When Global Accelerator was initially launched, it relied on Source NAT to tie the global addresses to the VPC devices, so you couldn't use the client source IP or the X-Forwarded-For header from the ALB to determine the client IP address in real-time; however, that has changed -- X-Forwarded-For now correctly identifies the client IP address when an ALB is used with Global Accelerator in most AWS regions.

Client IP address preservation only works when the endpoint is an ALB or an EC2 instance (without EIP). It doesn't work with EIP endpoints or Network Load Balancers; for those cases you can only cross-correlate them later using flow logs, which capture source/destination tuples as well as the intermediate NAT address that your application will see.


Importantly, ALB is inbound only (connections are only ever established from outside to inside, regardless of the ultimate direction of data transfer), so if your servers are also initiating connections, you need a separate solution for a static source address -- a NAT Gateway.

One NAT Gateway per availability zone, placed on a public subnet, can serve as the default gateway for one or more private subnets within the availability zone, so that all instances on those subnets use the same source IP when contacting the Internet. NAT Gateway is not a black box in a physical place -- it's a feature of the network infrastructure, so it's intrinsically fail-safe and not considered a single point of failure within a single AZ. You can share a single NAT Gateway across availability zones, but then you do have a single point of failure if something catastrophic occurs in that one availability zone (and you'll pay slightly more to transport Internet traffic across AZ boundaries, compared to placing one NAT Gateway in each AZ). The NAT Gateway requires no application changes, because it isn't a proxy -- it's a network address translator that's transparent to the instances that are located on the subnets that are configured to use it. Each NAT Gateway has a static EIP.


¹ network zone is new AWS terminology, introduced with Global Accelerator. It describes the fact that the two IP addresses are, internally, handled by different infrastructure.

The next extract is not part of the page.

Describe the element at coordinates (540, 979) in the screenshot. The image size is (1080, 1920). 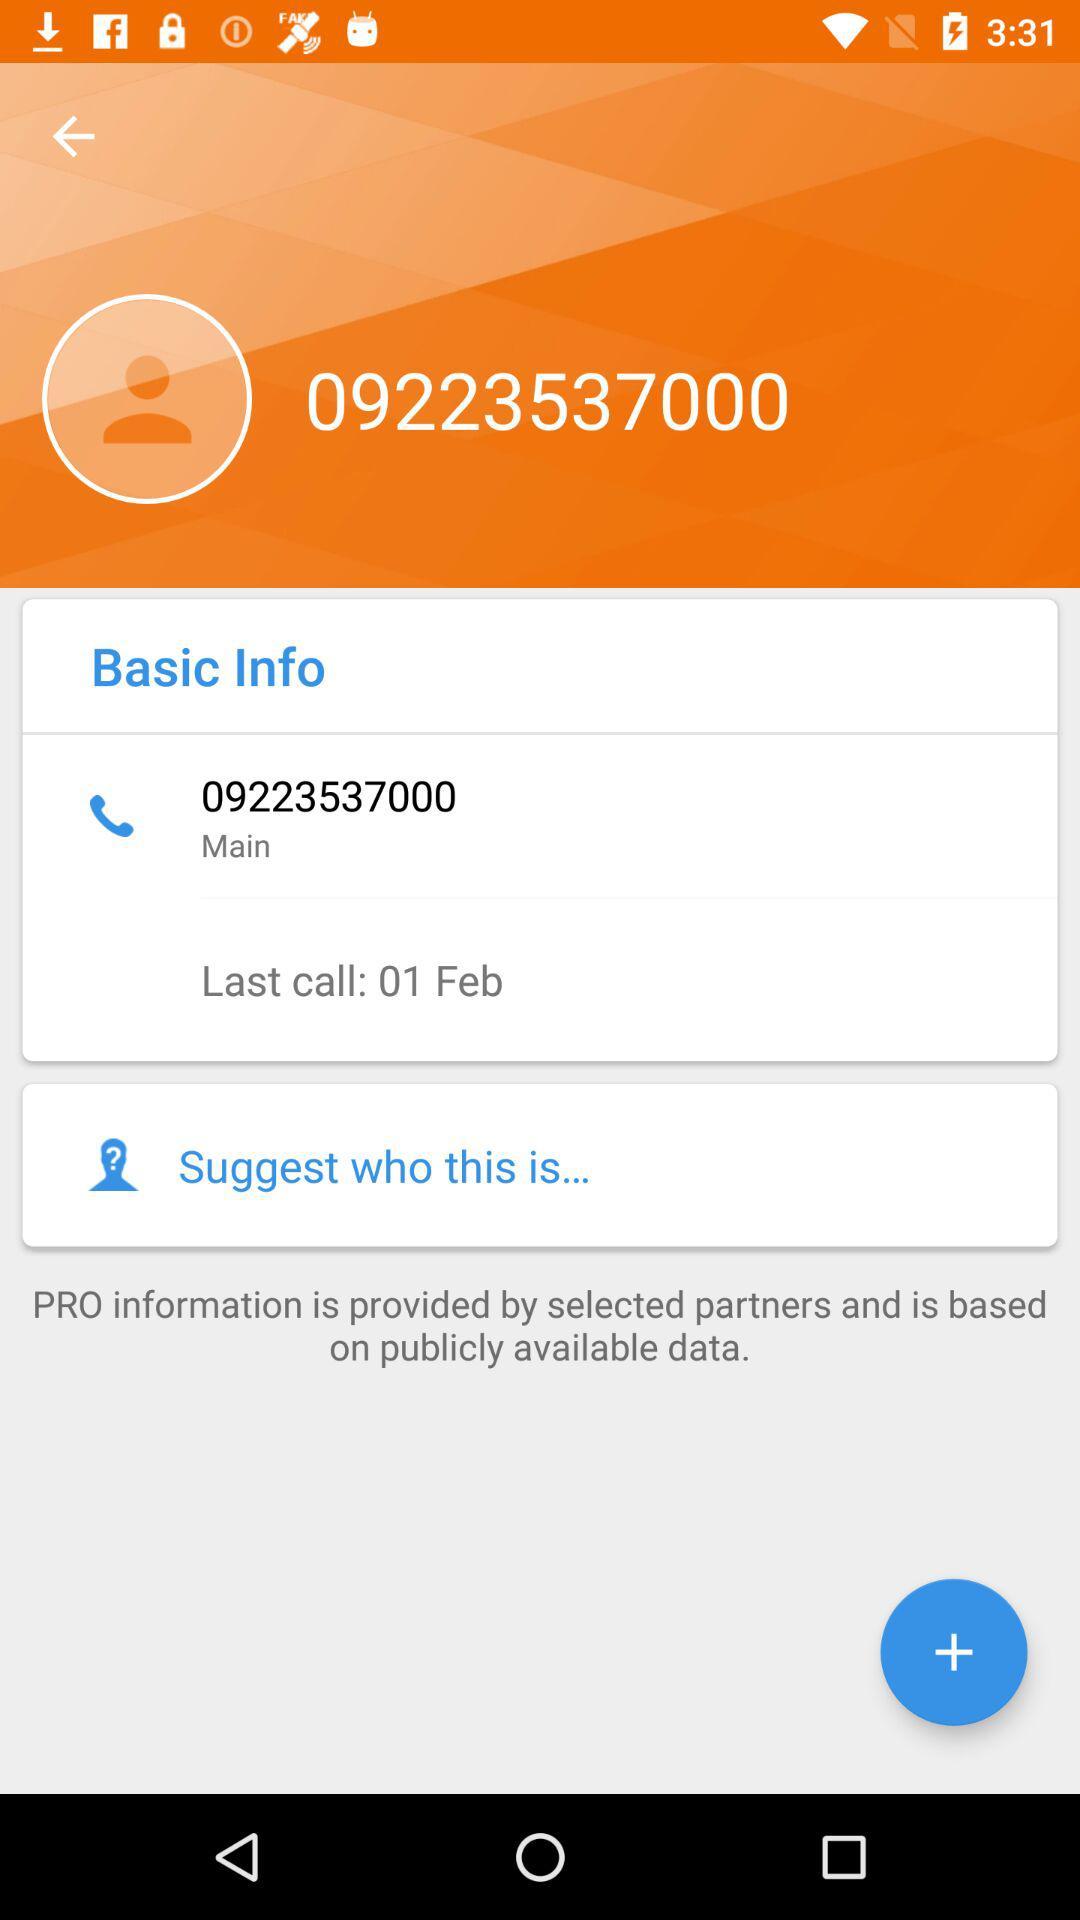
I see `the icon above the suggest who this item` at that location.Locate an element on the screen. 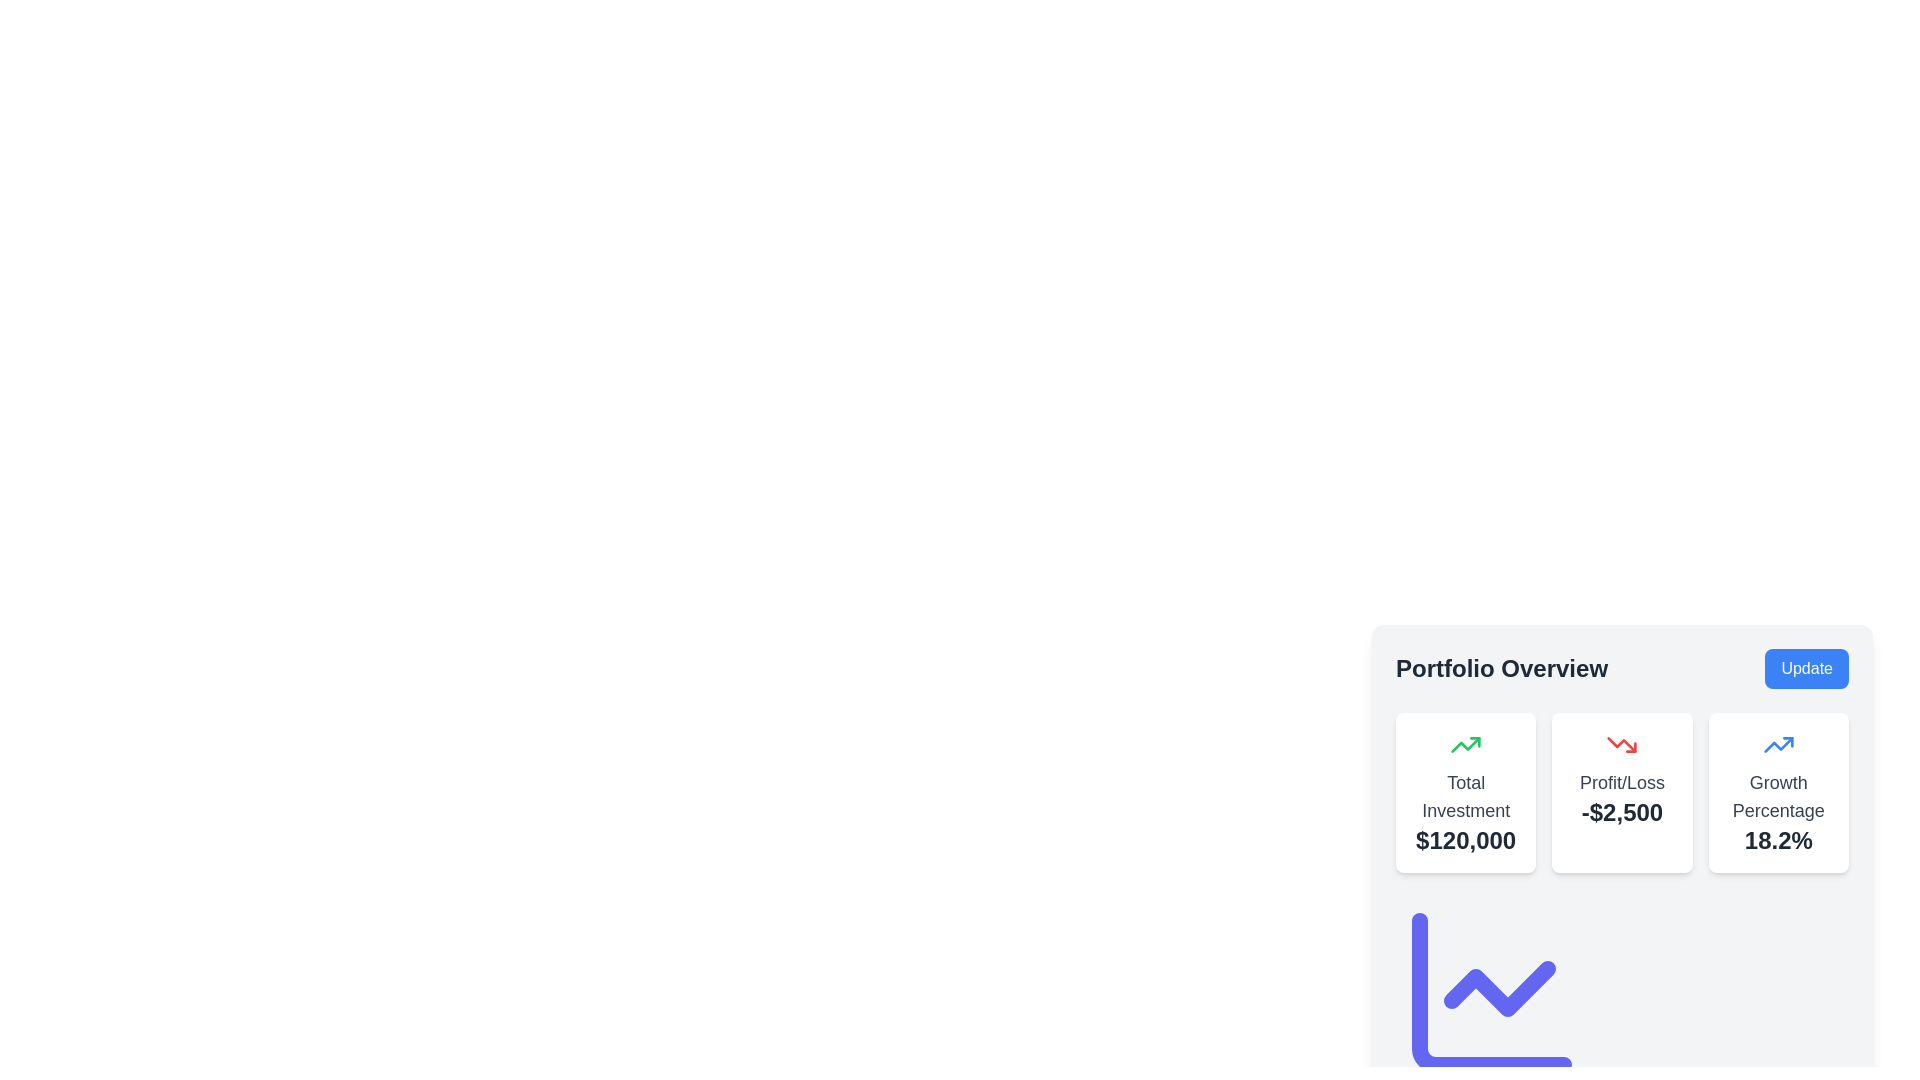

This is frustrating because there is no good way to do this especially if you are serving a website and want to know who is coming to your site,

Option 1: AWS Global Accelerator - which works but strips the client IP so you have no accounting of where people are coming from.

Option 2: This really obscure method : https://aws.amazon.com/blogs/networking-and-content-delivery/using-static-ip-addresses-for-application-load-balancers/ which in short requires an ELB and an ALB and so forth which breaks some functionality in the process and requires a heavy handed approach.

As of 5/2019 these are the main ways to do it.